Vente d'un fonds de commerce

ATTENTION AUX DÉLAIS DE SÉQUESTRE

Dès qu'elle est conclue, la vente du fonds de commerce doit être publiée pour ouvrir le droit, aux créanciers du vendeur, de faire opposition au paiement du prix. Ce n'est qu'en l'absence de l'intervention des créanciers que l'acheteur peut verser l'argent au vendeur. La publicité faite autour de la vente du fonds doit se faire
dans un certain délai pour donner à chacun le temps de réagir.
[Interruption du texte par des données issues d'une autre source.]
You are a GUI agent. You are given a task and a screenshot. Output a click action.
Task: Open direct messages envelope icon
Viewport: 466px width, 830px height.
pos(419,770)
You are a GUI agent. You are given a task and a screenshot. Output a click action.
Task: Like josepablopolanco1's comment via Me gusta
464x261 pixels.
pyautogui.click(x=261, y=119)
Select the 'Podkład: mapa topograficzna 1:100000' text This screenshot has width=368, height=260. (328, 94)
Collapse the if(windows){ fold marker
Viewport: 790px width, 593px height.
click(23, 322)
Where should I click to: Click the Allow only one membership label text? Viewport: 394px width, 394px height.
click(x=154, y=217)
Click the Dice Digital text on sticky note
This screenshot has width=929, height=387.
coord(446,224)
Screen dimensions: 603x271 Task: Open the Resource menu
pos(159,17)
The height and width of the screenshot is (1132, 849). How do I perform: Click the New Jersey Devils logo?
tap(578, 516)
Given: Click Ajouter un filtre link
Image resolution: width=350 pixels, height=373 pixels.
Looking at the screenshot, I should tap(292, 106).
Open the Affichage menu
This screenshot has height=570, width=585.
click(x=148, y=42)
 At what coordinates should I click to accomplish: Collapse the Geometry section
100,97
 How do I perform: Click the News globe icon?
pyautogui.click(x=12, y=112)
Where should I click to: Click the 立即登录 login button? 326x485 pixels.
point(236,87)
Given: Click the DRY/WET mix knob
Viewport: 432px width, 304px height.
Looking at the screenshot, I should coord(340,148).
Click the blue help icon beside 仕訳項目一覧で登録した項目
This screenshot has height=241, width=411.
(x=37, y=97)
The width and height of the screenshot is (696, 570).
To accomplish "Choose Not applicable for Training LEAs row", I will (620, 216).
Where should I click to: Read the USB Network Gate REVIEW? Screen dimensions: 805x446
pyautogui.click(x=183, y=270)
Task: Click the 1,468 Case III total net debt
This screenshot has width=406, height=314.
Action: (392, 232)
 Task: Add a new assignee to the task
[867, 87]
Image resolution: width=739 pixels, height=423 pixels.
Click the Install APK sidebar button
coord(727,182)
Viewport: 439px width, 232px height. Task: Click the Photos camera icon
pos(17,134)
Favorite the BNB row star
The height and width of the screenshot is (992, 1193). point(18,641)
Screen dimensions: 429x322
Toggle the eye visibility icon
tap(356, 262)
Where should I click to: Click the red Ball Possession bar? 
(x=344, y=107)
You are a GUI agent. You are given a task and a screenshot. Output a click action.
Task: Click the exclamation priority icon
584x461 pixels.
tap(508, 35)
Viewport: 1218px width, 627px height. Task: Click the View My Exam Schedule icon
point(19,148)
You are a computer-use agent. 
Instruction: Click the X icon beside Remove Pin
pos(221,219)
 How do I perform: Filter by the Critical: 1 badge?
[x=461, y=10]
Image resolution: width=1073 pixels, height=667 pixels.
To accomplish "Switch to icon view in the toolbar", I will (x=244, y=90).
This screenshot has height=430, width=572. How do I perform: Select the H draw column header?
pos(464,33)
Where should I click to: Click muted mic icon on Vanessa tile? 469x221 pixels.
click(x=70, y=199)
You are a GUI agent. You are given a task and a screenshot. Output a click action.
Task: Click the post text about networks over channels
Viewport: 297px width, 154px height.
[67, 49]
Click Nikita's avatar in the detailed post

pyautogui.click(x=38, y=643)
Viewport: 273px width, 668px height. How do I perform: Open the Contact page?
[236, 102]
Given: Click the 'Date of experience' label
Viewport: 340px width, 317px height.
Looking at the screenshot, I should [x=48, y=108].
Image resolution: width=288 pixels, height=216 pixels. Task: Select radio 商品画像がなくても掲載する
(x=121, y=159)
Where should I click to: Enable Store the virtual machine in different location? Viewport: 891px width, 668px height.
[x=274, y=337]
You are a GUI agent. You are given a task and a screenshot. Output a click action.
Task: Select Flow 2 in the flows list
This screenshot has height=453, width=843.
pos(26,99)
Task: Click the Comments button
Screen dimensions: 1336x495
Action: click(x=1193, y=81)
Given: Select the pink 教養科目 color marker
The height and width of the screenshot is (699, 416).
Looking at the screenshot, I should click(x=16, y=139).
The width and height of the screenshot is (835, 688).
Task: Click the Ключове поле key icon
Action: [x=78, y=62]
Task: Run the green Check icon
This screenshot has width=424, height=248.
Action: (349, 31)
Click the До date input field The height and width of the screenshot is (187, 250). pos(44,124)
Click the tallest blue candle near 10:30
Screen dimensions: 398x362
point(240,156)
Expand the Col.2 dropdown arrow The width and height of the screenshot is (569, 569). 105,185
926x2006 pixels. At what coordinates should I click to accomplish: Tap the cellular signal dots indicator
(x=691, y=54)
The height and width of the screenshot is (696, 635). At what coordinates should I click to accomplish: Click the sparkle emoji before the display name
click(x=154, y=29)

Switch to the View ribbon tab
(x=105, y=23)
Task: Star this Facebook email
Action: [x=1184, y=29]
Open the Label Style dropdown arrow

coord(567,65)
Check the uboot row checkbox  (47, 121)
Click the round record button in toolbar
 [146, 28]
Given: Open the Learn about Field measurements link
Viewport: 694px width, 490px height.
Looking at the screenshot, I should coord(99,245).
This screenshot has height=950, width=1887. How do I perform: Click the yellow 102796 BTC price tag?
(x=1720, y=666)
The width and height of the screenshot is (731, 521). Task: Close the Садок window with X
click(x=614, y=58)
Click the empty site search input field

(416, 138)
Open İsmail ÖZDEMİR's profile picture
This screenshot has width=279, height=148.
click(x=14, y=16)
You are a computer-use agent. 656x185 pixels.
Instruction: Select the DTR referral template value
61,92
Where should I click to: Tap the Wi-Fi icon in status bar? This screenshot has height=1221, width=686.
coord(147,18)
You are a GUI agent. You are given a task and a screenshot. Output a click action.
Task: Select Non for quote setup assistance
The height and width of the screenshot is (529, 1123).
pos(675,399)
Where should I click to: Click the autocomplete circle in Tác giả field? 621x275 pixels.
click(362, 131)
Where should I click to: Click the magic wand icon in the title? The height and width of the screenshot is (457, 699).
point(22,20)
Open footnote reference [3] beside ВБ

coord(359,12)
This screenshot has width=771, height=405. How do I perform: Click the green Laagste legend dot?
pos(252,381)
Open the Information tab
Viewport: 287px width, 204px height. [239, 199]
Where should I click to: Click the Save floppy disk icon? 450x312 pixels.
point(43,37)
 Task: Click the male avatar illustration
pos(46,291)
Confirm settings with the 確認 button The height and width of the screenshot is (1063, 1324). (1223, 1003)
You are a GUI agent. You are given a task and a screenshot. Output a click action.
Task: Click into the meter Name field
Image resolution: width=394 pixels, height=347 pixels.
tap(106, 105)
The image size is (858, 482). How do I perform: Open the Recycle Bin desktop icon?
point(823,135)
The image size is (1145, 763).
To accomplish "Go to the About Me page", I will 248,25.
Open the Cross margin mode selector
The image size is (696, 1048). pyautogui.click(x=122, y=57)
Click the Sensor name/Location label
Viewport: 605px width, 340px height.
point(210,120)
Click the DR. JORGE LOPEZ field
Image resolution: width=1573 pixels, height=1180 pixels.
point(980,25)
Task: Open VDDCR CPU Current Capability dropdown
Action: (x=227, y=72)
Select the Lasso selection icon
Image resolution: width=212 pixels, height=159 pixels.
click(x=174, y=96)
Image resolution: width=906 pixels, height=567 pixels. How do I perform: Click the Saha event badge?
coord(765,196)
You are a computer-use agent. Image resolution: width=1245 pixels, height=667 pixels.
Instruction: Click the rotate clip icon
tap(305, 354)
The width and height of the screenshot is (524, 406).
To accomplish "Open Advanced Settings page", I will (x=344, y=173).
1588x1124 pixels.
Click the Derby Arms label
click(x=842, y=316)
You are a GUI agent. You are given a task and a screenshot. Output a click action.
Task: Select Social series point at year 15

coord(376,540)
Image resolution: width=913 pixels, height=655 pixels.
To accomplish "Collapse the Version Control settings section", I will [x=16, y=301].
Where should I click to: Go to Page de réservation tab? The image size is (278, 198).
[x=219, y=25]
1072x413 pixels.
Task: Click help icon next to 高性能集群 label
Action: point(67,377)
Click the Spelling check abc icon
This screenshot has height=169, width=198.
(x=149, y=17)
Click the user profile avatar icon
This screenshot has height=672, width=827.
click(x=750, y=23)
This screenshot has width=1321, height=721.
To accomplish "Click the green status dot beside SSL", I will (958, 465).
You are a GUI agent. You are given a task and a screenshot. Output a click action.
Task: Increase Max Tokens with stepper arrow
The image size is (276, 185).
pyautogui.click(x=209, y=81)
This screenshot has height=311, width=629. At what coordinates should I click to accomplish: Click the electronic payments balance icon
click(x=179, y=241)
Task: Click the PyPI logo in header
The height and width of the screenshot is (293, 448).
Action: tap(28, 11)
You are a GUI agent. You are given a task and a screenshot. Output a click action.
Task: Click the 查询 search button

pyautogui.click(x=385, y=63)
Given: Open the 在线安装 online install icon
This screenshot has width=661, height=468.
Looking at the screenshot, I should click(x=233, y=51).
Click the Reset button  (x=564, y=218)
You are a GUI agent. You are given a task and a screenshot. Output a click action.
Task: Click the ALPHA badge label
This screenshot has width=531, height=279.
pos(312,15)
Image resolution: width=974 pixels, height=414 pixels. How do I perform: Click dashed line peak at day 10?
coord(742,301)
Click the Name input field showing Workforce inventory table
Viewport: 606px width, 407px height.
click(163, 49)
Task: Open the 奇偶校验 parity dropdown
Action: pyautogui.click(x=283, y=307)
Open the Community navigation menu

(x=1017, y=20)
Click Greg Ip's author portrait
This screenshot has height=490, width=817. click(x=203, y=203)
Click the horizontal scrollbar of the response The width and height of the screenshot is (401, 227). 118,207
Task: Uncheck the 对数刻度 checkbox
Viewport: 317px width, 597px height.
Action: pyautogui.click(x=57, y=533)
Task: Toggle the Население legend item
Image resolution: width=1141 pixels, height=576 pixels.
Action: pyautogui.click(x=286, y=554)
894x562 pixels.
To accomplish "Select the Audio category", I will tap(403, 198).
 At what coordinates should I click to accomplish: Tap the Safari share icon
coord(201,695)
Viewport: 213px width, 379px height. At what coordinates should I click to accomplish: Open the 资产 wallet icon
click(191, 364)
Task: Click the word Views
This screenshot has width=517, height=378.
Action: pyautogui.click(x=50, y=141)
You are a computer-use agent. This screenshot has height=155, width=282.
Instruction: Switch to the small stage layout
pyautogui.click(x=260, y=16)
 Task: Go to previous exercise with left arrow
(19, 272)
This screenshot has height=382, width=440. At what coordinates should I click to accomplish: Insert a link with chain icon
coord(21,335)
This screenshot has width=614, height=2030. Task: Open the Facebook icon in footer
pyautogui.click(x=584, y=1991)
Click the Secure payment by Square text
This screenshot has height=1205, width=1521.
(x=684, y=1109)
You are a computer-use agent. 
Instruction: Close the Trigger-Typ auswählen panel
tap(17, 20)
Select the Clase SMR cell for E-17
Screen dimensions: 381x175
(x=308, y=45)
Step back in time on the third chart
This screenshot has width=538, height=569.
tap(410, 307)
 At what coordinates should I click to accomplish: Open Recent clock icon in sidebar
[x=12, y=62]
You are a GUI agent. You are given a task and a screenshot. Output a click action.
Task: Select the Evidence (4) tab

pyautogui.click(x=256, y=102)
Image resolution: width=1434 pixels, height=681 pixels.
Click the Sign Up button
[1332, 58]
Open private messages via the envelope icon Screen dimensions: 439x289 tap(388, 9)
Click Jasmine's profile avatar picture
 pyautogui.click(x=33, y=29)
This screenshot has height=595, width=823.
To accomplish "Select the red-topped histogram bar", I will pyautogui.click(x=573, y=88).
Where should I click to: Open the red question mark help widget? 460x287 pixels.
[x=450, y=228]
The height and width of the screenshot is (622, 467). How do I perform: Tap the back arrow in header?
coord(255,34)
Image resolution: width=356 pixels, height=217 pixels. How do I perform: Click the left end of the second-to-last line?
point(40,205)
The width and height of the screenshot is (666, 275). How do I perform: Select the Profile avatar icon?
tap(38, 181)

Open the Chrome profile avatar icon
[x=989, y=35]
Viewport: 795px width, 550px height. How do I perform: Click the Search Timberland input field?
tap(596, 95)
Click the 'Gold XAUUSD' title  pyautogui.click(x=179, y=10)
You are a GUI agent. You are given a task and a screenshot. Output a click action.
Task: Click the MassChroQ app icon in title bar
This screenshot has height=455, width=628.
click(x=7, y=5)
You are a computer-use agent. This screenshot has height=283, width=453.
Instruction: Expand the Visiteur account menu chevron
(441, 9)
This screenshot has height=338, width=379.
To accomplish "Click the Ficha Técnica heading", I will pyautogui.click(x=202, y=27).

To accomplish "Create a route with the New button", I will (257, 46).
Aucune disposition légale n'impose à proprement parler de séquestrer ou consigner le prix de vente en matière de cession de fonds de commerce.
Cependant, l'usage de séquestrer le prix de vente du fonds de commerce a été consacré depuis fort longtemps par les professionnels du droit, rédacteurs d'actes, dans le but de préserver les intérêts de l'acquéreur du fonds à l'égard des créanciers (ordinaires ou privilégiés) de l'ancien propriétaire.
En effet, des dispositions légales permettent à ses créanciers d'être garantis sur le prix de cession. Ainsi, si le prix de la vente n'a pas été séquestré et a été indisponible pendant un certain délai, l'acheteur prend le risque de supporter les dettes du vendeur, en plus du prix de vente qu'il aurait versé trop tôt entre les mains du vendeur.  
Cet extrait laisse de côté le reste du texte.